Region: That is, something you want to discourage.

Murphy: Something you want to discourage, exactly. We want to discourage smoking, so we tax cigarettes. If we want to discourage greenhouse gases, we’ll tax carbon emissions. Whatever it is, if you want to discourage it, tax it. The advantage of that is, you get the same reduction in output; the cost of production rather than going up, goes down. It costs less to produce half as much output as it does to produce the full amount of output. And the extra money that would have been wasted is now going to the government in the form of tax revenues, which would allow us to reduce other taxes, or do other things.

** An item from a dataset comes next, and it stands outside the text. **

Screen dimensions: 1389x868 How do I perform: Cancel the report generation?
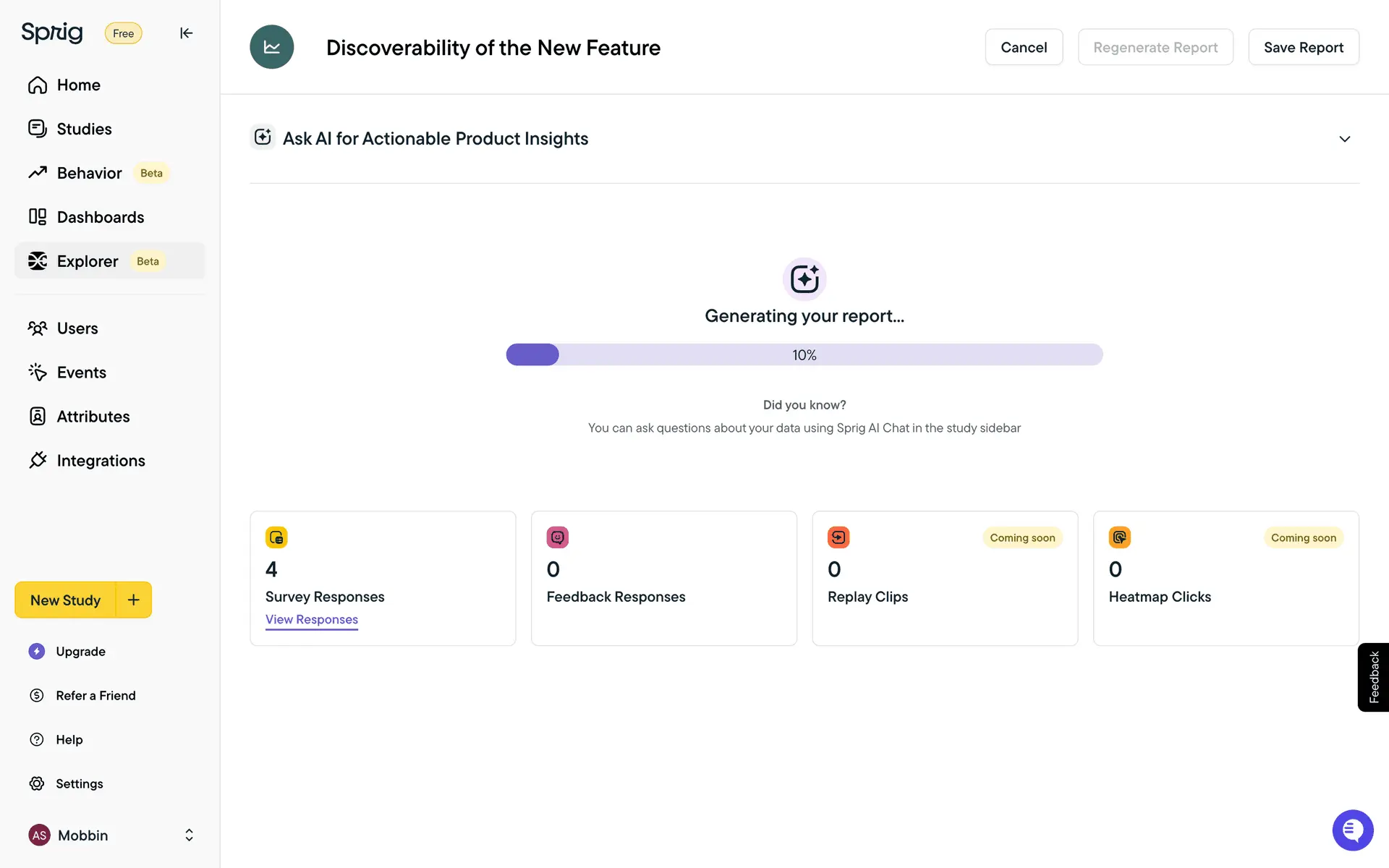point(1023,47)
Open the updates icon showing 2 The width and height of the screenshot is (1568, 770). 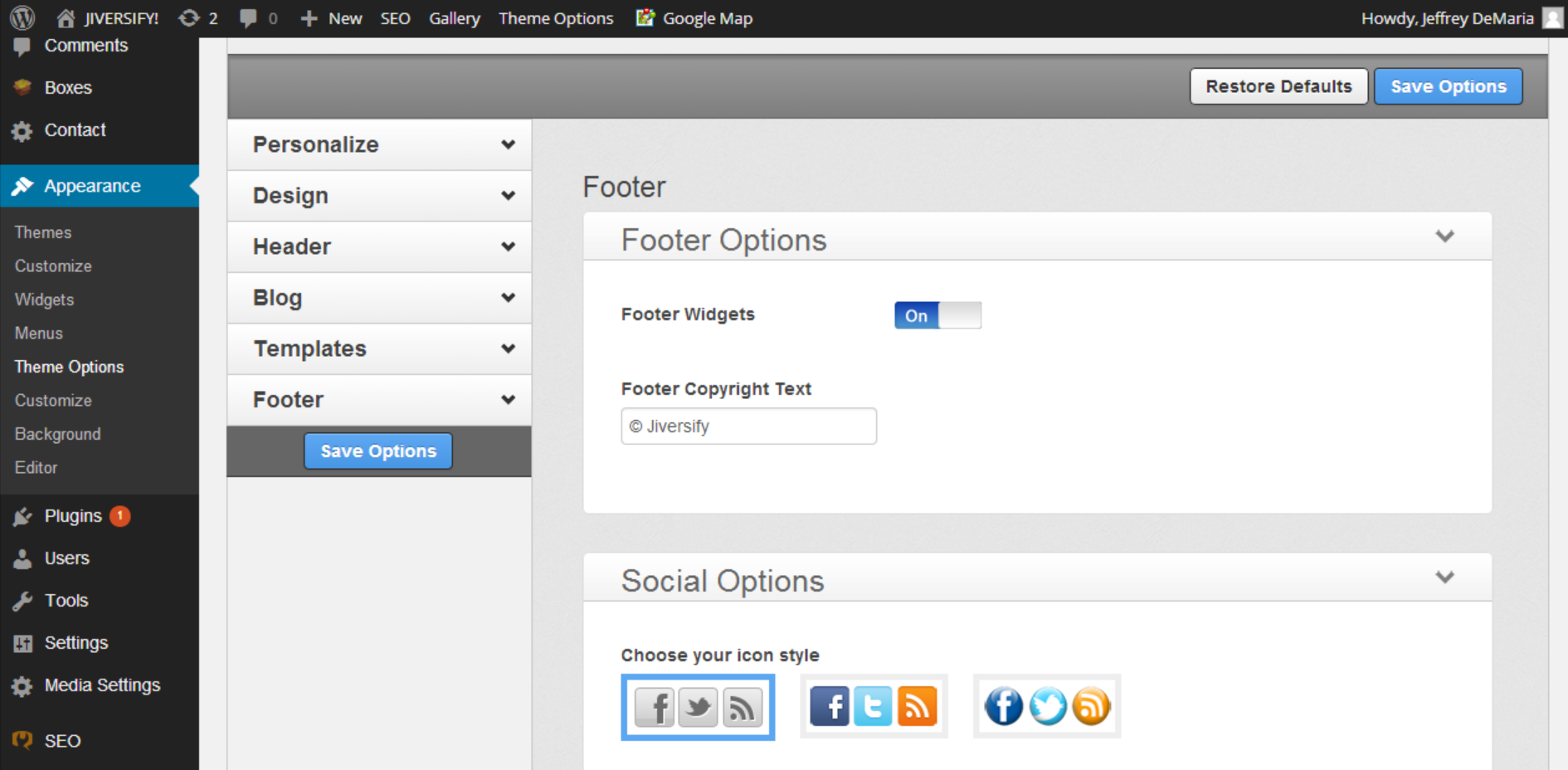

So, a system where we make drugs legal and tax them makes a lot of economic sense relative to the current system. People say, wait a minute, we can’t make drugs legal. Don’t drugs cause all these horrible problems?

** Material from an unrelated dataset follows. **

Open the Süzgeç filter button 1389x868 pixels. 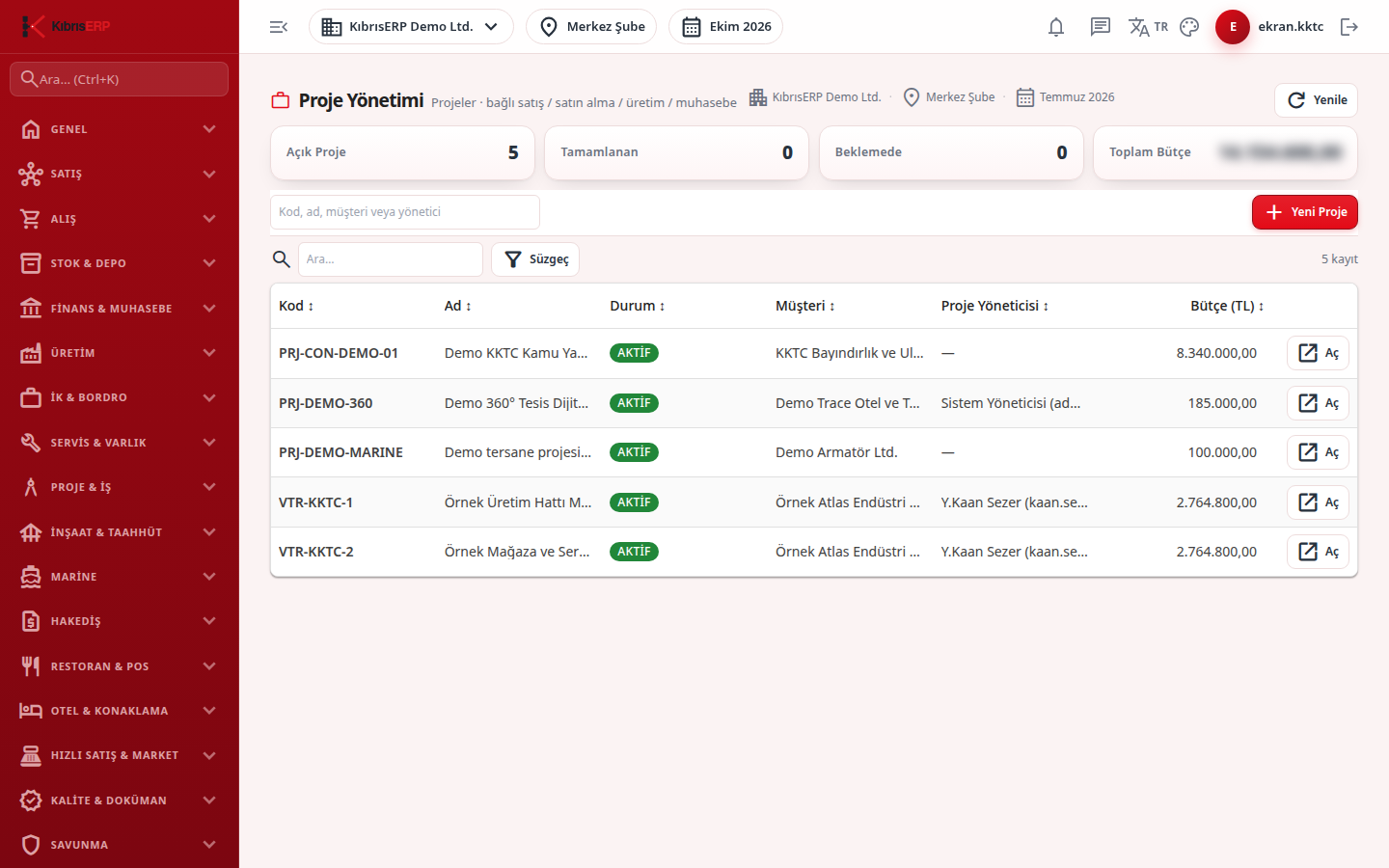[535, 259]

The problem is, most of the things that people point to when they talk about the horrible things generated by drugs are actually the horrible things generated by the War on Drugs. The violence and the corruption we have, and the corruption in foreign governments—that’s because drugs are illegal. If drugs were legal, we wouldn’t have a violence problem. We wouldn’t have tons of people in prison. Those people are there not because drugs did anything but because we made these things illegal. People still wanted them, and when people still want something that’s illegal, we have a black market. And if we imprison people who engage in a black market, we’re going to increase the size of the prison population and make all the associated expenditures.

We see that in the recent War on Drugs. We saw that with prohibition in the 1920s. It’s an old phenomenon. You may enact a prohibition, but it doesn’t get rid of demand. People still want the commodity. You’ve just forced production to occur in the black market, and when demand is inelastic—and that’s what’s key—when people are going to still demand it even as you push the price up, the black market is very inefficient, because you’re raising costs and expenditure at the same time.
The important point from this?
So, the War on Drugs, in our view, has been kind of doomed by its basic economics. That is, the harder you fight the war, the higher you push up the price. The higher the price, the higher the revenue of suppliers; the higher the price, the greater the incentive to supply drugs to the United States.
Now if we could only get those in government and law enforcement to understand this bit of basic economics.

1 comment:

matt b said...

The bit I love in this article is where he points out that inelasticity is key. For me that tied the whole concept together.